Вполне вероятно, что во всех этих принцах, которых она называла сыновьями, племянниками или кузенами, она видела побеги будущего от королевского корня. Раньше она возлагала надежду на короля Наваррского, но он потерял ее уважение, отказавшись обратиться в католичество, чтобы получить французский престол. Окончательный разрыв в семье Наварров и полная невозможность того, что с этой стороны может родиться ребенок, в жилах которого будет течь ее кровь, еще больше отдалили ее от легкомысленного Беарнца. Конечно, ее не могли обмануть уловки Лиги, но родственные и дружеские связи, здравый смысл и ее стремление к выгоде заставляли ее к этому приспособиться, чтобы сохранить не только Корону, но еще и жизнь своему сыну.
В связи с этими благоприятными для Екатерины заблуждениями лигистов на ее счет она могла, в определенной мере, продолжать защищать своего сына. Но этого уже не могли сделать молодые вельможи, которых король хотел сделать своей защитой и своим оружием против людей и бедствий. Похоронный звон раздавался по великим [383] фаворитам: блестящий Жуайез был мертв, впрочем, его повелитель почти лишил его милости и подозревал в тайных связях с Лигой; умного и властного д'Эпернона, окруженного смертельными врагами, глас народа приговорил к высшему возмездию.
Единственной защитой от великой ненависти дворян и народа была старая неутомимая королева, постоянно бывшая настороже. Даже не особенно надеясь на будущее, с помощью горстки верных слуг она продолжала поддерживать гибнущее дерево монархии Валуа. [384]
Глава V. Ужасный год
Год 1588 начался плохо. Ненависть Лиги к королю и д'Эпернону выразилась в необычайной жестокости. С ужасающей очевидностью проявилась тщетность военных усилий, направленных против гугенотов. Екатерина и государственные секретари, обескураженные безнадежными переговорами с Генрихом Наваррским и оставшиеся без указаний безвольного короля, видели единственное решение в том, чтобы не мешать лигистам удовлетворять их кровожадность. Никогда еще будущее не предвещало быть таким мрачным.

------------------------------------------------------------------------

§ **ПОСТАВЛЕННАЯ ЗАДАЧА**:
Воспроизведите без изменений фрагмент текста для чтения: начните с того места, где стоят слова «Единственной защитой от», и остановитесь после слов «быть таким мрачным.».

------------------------------------------------------------------------

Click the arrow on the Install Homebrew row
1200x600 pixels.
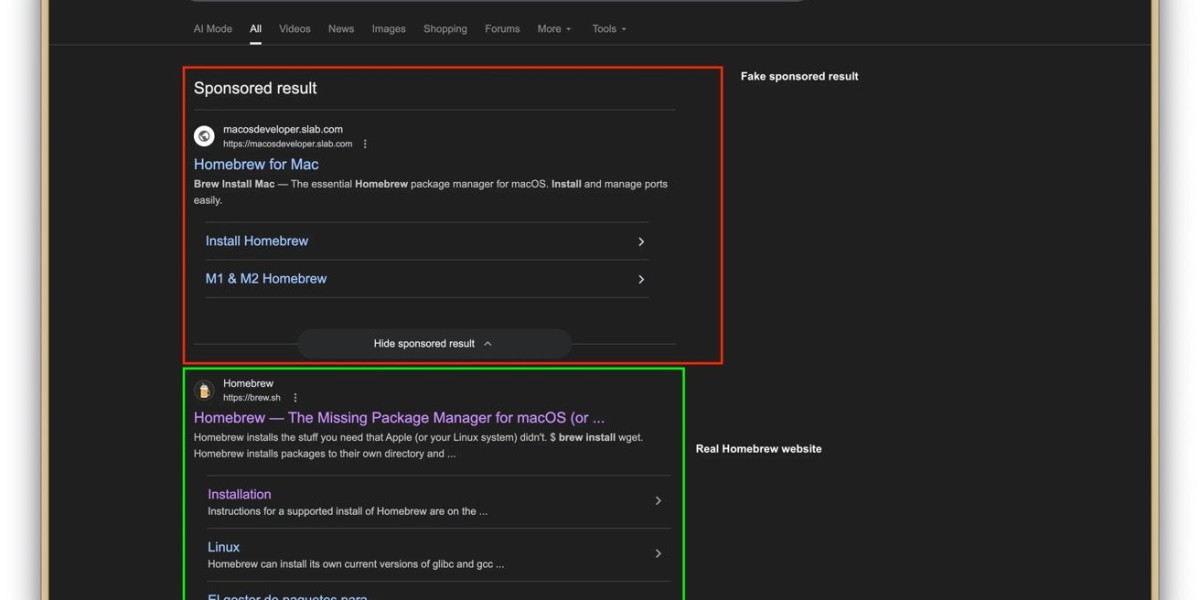click(641, 241)
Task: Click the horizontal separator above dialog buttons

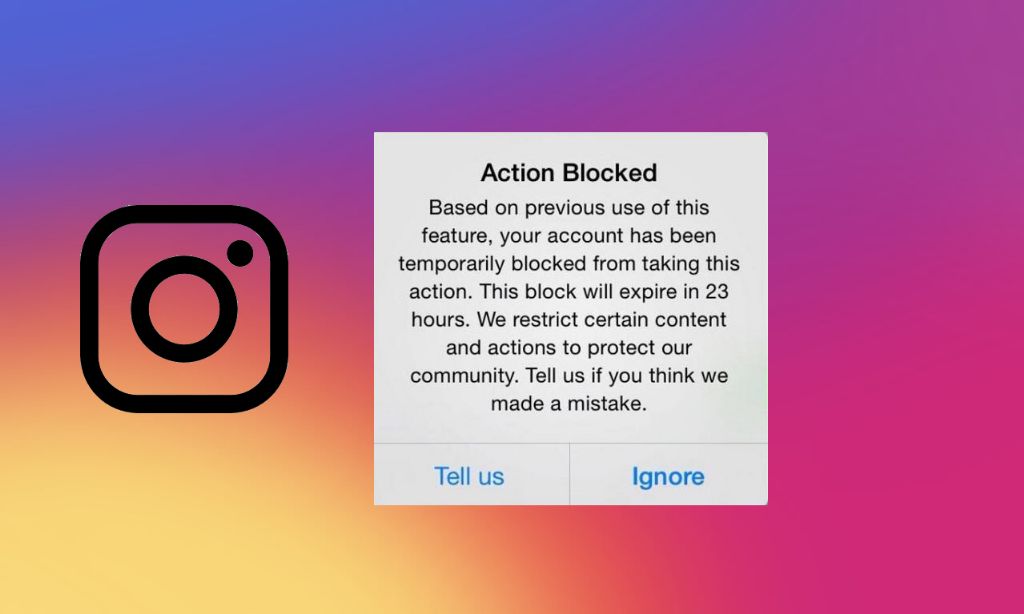Action: 571,444
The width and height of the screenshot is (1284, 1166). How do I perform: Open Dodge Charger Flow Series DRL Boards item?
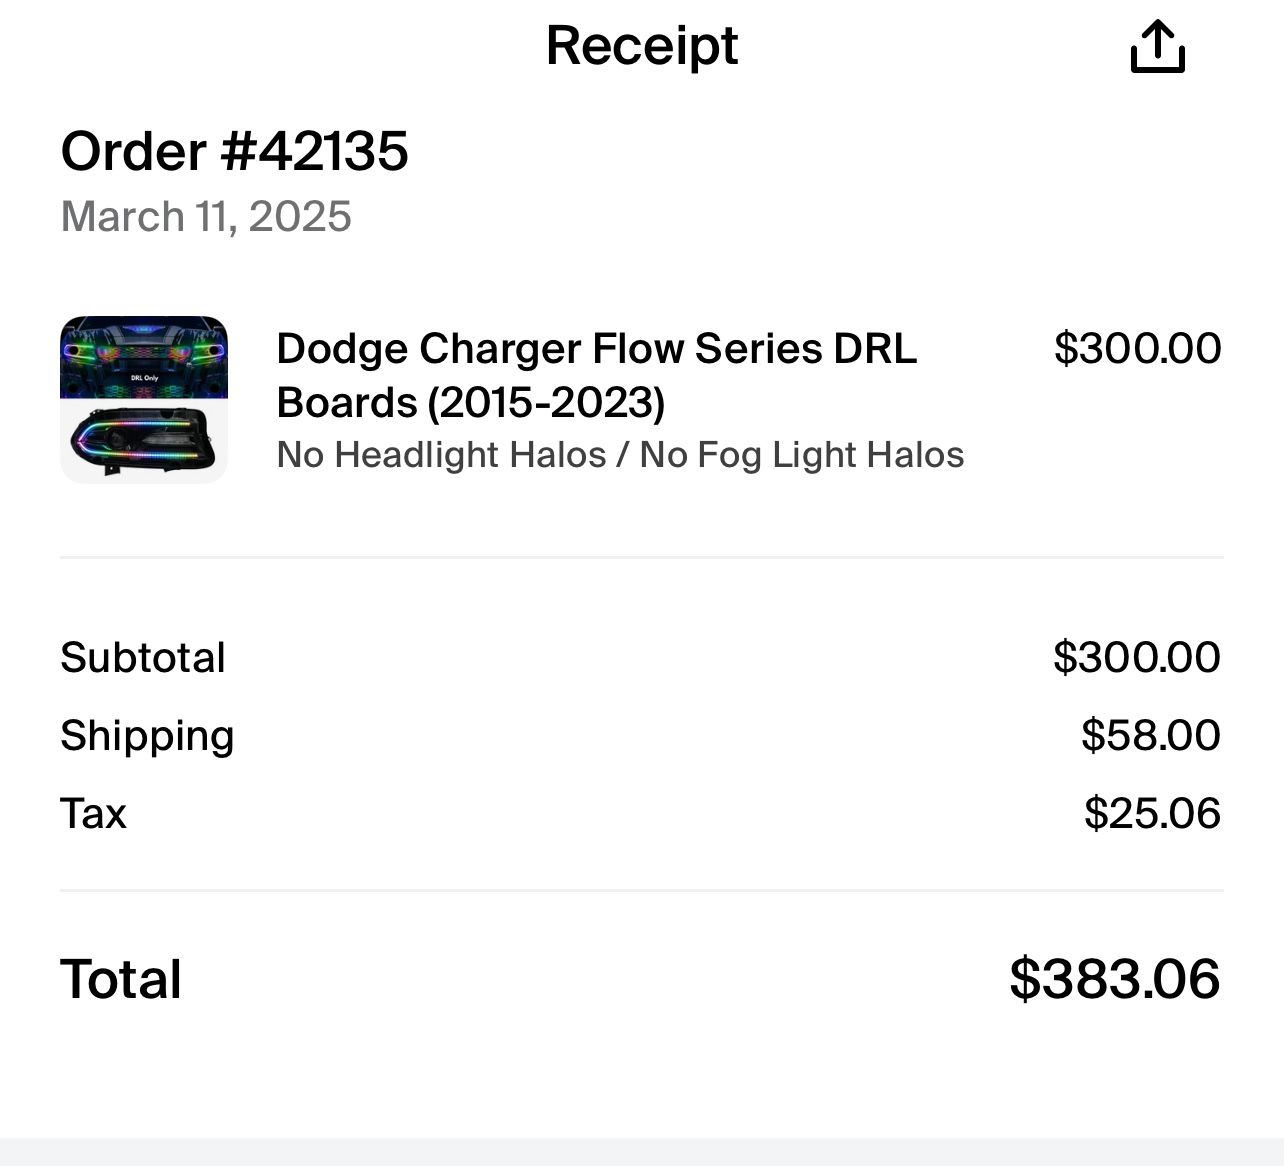(596, 375)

------------------------------------------------------------------------

§ **ПОЛНЫЙ ОТВЕТ**:
Единственной защитой от великой ненависти дворян и народа была старая неутомимая королева, постоянно бывшая настороже. Даже не особенно надеясь на будущее, с помощью горстки верных слуг она продолжала поддерживать гибнущее дерево монархии Валуа. [384]
Глава V. Ужасный год
Год 1588 начался плохо. Ненависть Лиги к королю и д'Эпернону выразилась в необычайной жестокости. С ужасающей очевидностью проявилась тщетность военных усилий, направленных против гугенотов. Екатерина и государственные секретари, обескураженные безнадежными переговорами с Генрихом Наваррским и оставшиеся без указаний безвольного короля, видели единственное решение в том, чтобы не мешать лигистам удовлетворять их кровожадность. Никогда еще будущее не предвещало быть таким мрачным.